** Opening GIVEN DATA block **

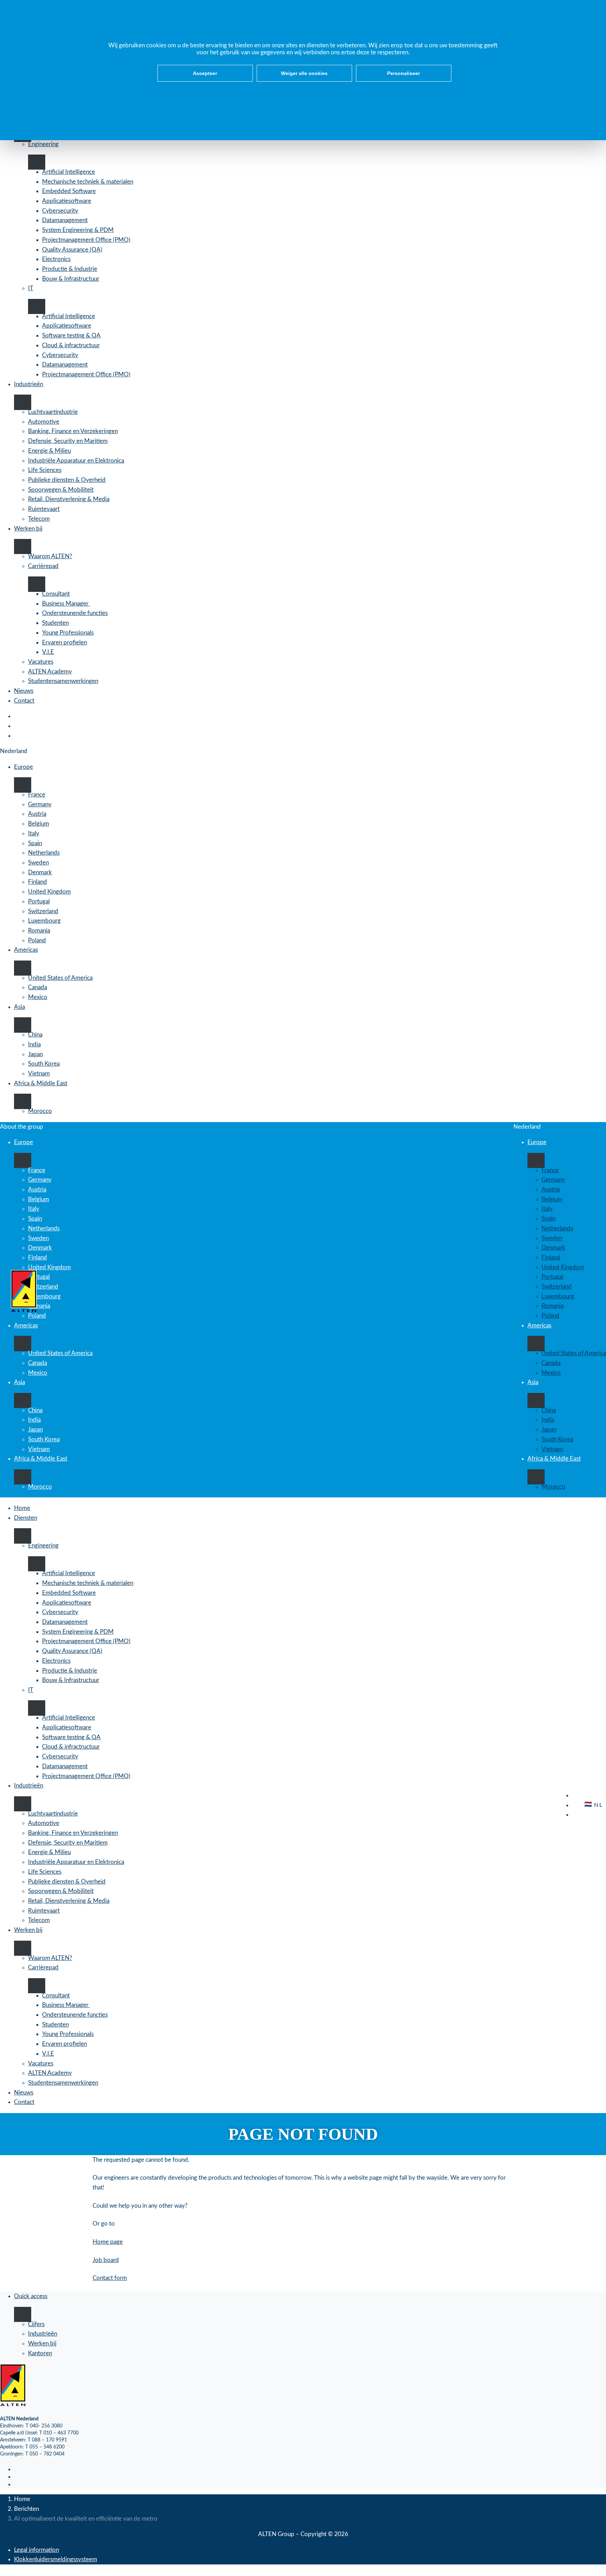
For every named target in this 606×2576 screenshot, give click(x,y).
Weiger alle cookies (304, 73)
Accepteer (205, 73)
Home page (108, 2242)
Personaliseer (403, 73)
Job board (106, 2260)
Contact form (110, 2278)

** Closing GIVEN DATA block **

TASK DESCRIPTION:
Output every record above exactly, leaving out the pictures.

FINISHED TASK:
For every named target in this 606×2576 screenshot, give click(x,y).
Weiger alle cookies (304, 73)
Accepteer (205, 73)
Home page (108, 2242)
Personaliseer (403, 73)
Job board (106, 2260)
Contact form (110, 2278)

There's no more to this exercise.